A framework for the science of machine thinking
ThoughtSource is a central, open resource and community around data and tools related to chain-of-thought reasoning in large language models (Wei 2022). Our long-term goal is to enable trustworthy and robust reasoning in advanced AI systems for driving scientific research and development.
- Create a repository of chain-of-thought (CoT) datasets converted to a unified format. ✅
- Create a conceptual model of different CoT reasoning styles and errors.
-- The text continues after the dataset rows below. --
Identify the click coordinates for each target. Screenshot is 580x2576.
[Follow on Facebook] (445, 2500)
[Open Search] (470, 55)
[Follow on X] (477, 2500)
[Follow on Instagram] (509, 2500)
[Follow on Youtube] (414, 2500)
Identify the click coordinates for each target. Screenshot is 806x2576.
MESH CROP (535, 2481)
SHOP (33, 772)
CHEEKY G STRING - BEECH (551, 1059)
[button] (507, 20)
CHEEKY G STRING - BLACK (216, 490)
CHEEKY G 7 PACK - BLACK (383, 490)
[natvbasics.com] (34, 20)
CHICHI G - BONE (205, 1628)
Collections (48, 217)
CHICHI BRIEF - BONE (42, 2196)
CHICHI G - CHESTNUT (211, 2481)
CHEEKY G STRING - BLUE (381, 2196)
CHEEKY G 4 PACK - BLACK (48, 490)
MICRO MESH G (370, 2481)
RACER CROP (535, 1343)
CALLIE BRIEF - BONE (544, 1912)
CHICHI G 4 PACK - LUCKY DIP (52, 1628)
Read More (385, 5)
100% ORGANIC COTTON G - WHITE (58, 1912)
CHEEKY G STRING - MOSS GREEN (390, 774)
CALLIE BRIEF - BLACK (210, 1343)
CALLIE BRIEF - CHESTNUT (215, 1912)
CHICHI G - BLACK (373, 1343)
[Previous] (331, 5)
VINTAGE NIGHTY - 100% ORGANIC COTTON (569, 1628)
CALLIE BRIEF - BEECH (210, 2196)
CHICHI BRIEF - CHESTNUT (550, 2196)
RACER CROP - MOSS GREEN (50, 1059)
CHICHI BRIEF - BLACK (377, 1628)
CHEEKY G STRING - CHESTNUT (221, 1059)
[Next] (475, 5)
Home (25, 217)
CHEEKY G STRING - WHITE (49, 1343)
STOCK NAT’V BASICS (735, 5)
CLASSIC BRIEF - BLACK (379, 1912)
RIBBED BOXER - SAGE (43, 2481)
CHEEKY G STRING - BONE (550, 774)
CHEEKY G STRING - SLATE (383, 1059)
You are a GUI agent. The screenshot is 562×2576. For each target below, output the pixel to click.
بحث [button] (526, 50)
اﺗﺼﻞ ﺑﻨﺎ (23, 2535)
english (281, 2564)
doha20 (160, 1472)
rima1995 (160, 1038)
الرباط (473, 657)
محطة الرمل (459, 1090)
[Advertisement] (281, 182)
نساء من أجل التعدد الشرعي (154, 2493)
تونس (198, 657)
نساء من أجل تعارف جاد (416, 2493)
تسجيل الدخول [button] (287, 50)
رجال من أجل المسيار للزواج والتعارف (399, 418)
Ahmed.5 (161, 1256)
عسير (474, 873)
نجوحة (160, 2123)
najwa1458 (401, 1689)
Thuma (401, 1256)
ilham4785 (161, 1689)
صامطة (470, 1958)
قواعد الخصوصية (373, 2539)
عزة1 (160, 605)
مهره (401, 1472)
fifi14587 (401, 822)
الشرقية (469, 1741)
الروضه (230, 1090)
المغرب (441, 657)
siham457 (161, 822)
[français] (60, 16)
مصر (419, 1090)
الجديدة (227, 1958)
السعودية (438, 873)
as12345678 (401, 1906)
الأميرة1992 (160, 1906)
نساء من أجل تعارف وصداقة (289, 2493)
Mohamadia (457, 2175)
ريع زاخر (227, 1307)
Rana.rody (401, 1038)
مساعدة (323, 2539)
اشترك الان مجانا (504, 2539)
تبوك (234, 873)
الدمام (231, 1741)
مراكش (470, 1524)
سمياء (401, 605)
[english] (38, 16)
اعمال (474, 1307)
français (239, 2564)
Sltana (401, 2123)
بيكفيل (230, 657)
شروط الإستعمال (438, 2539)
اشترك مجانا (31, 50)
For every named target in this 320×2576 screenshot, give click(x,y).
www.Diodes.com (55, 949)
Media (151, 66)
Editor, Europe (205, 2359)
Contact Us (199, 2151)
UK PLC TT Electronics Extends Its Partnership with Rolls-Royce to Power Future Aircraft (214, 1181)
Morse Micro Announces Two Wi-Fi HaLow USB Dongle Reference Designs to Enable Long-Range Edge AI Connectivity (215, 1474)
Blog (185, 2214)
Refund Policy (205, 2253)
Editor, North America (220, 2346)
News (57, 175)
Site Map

- Create tools for diagnosing, annotating and evaluating CoT reasoning.
- Provide models fine-tuned on high-quality CoT data.
- Apply CoT reasoning to high-impact use-cases such as biomedical research or clinical decision making.
Datasets can be browsed online through the Dataset Viewer 🔎.
We created dataloaders that allow you to access the following datasets in a standardized chain-of-thought format. The dataloaders create objects in the Hugginface 🤗 Datasets format. We (sometimes extensively) post-processed the source datasets in different ways to create coherent reasoning chains.
-
commonsense_qa: Multiple-choice commonsense knowledge question answering dataset (Talmor 2018, License: Unknown). Reasoning chains from three different sources are included:
- Human-generated reasoning chains derived from the ECQA dataset (Aggarwal 2021). Used as gold standard. License: Community Data License Agreements Sharing license 1.0.
- AI-generated (few-shot prompting) reasoning chains from Wei 2022. Only available for validation split. License: Unknown
- AI-generated (zero-shot prompting) generated reasoning chains from Kojima 2022. Only available for validation split. License: Unknown
-
strategy_qa: General-domain question-answering data from the StrategyQA dataset, reasoning chains are derived from original dataset. (Geva 2021). License: MIT.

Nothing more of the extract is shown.